▸ **STATED PROBLEM**: Show each line of the listing below that contains the word "height".

____

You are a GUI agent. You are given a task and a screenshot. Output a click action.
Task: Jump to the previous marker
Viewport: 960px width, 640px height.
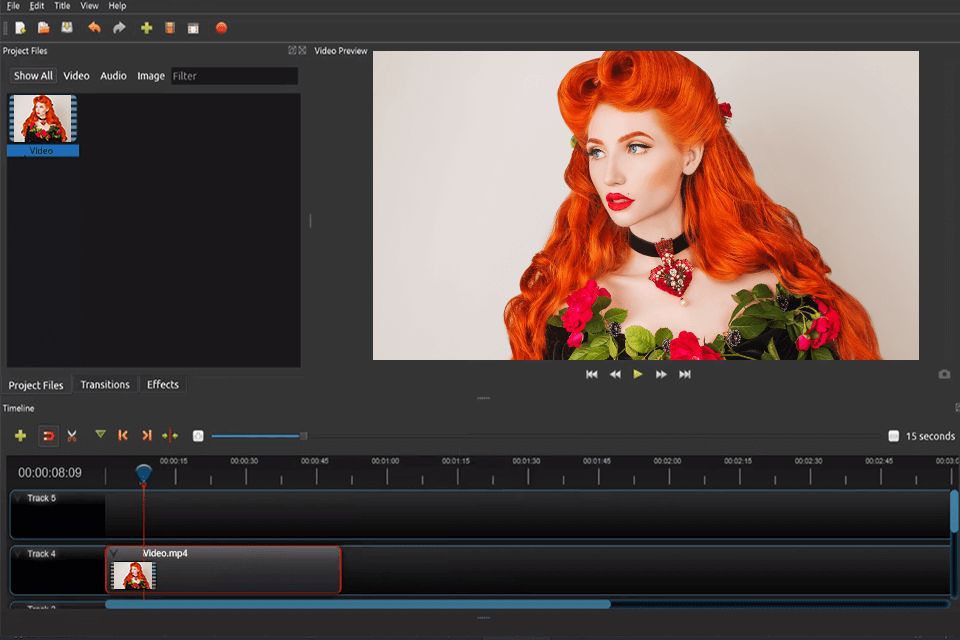click(123, 436)
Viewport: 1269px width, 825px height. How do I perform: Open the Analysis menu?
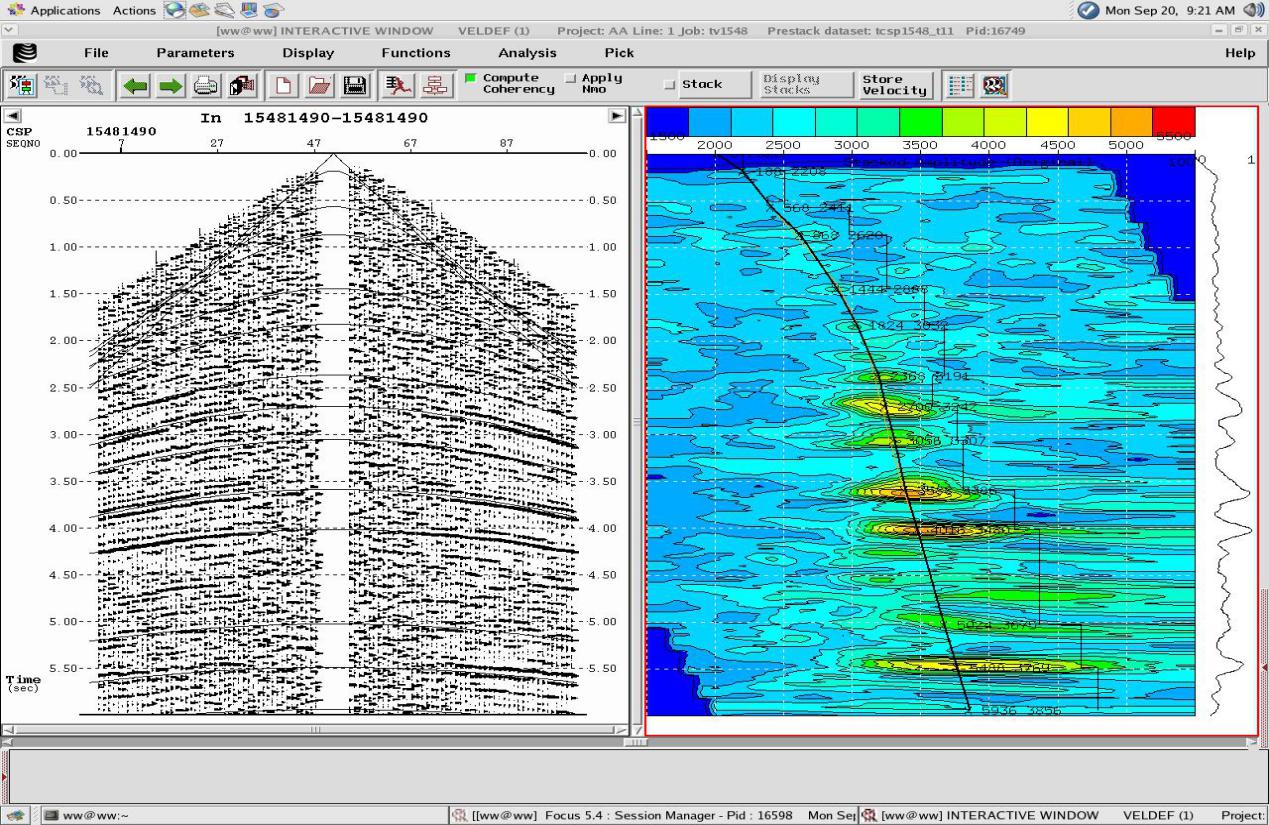pos(527,53)
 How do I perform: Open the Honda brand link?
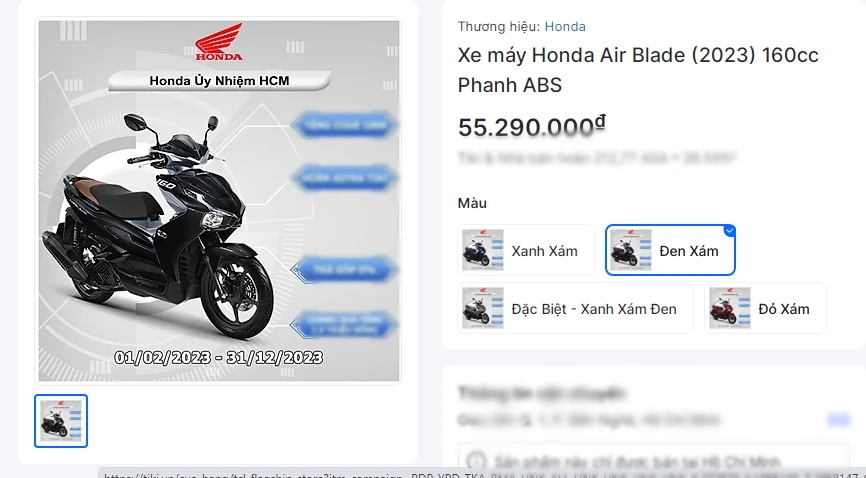pyautogui.click(x=565, y=27)

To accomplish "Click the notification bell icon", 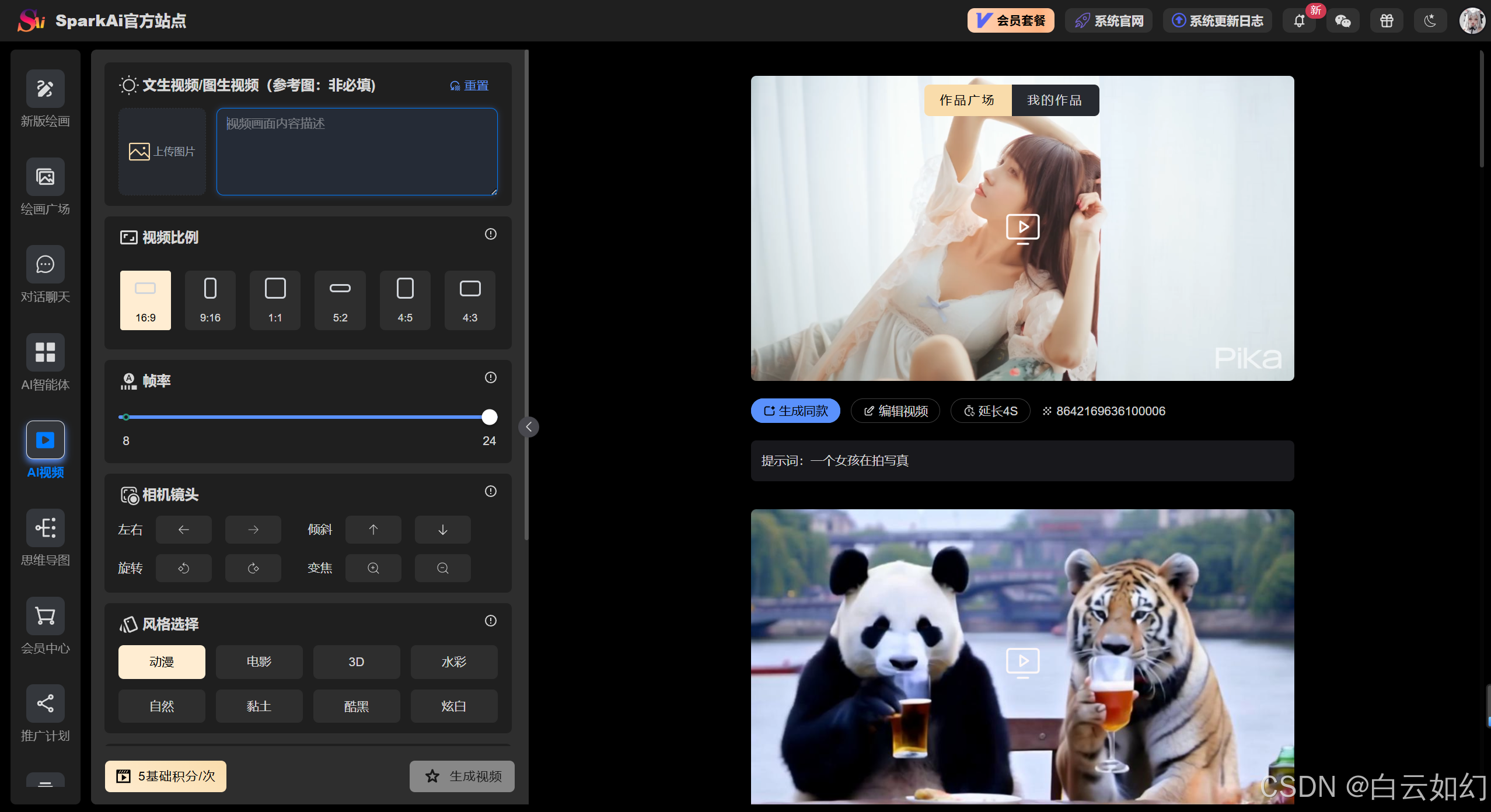I will click(1299, 21).

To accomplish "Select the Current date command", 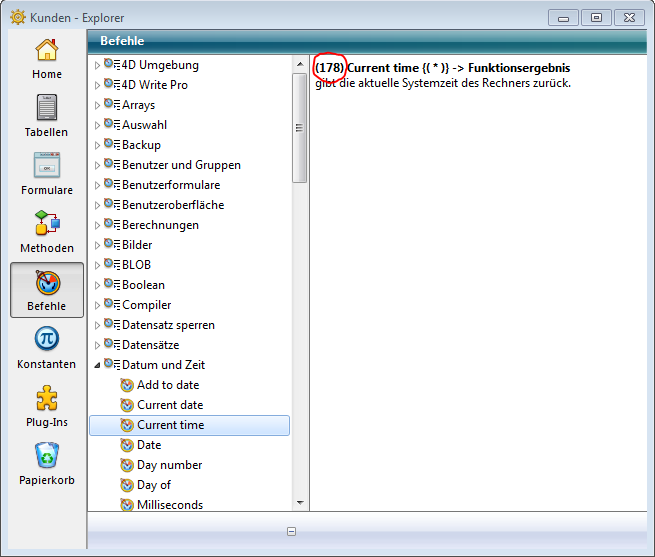I will pos(170,405).
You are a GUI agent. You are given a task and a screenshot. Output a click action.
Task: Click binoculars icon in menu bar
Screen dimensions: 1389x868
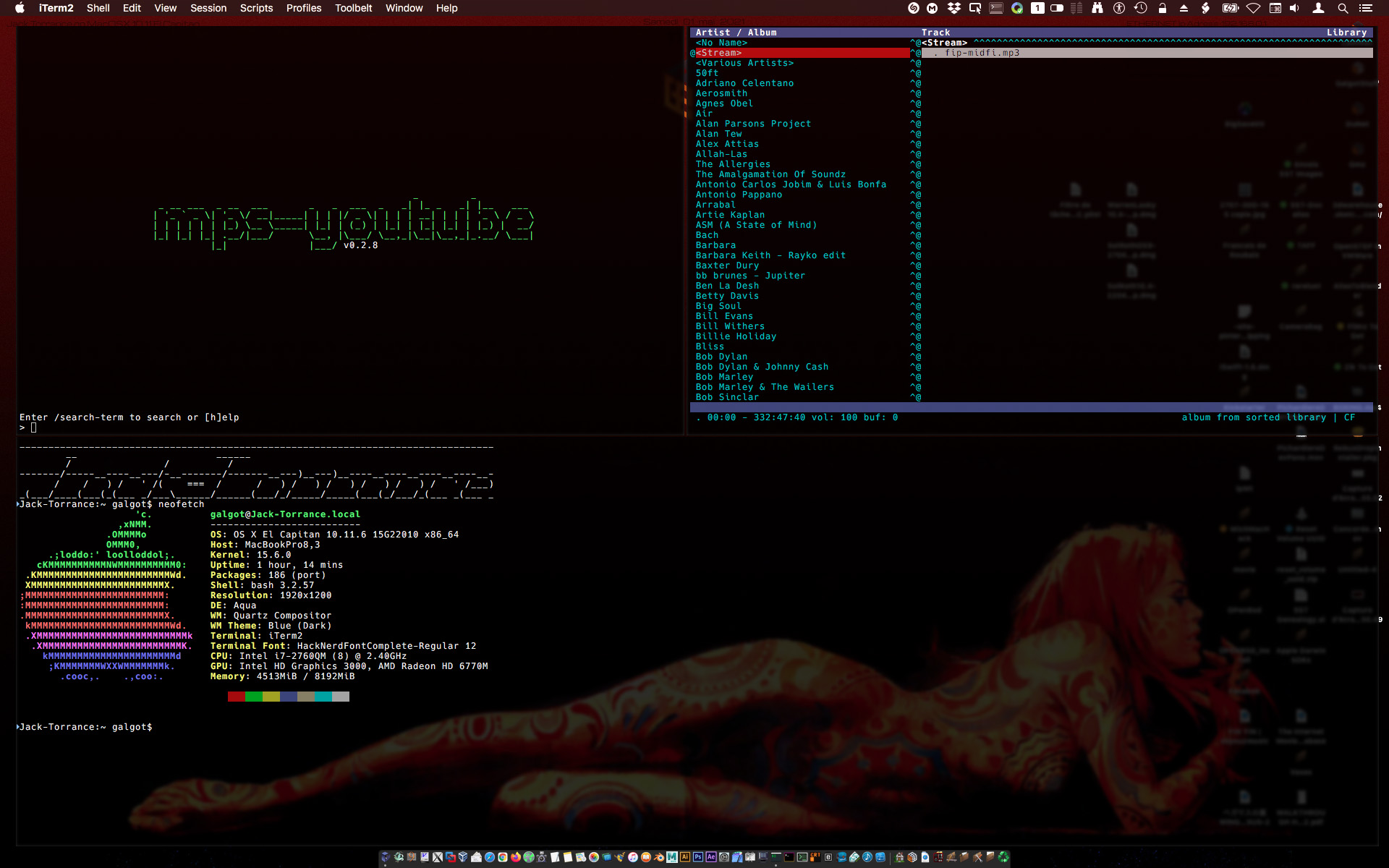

____

▸ **ANSWER TO THE EXERCISE**:
Viewport: 960px width, 640px height.
Viewport: 1269px width, 825px height. How do I perform: Open the Analysis menu?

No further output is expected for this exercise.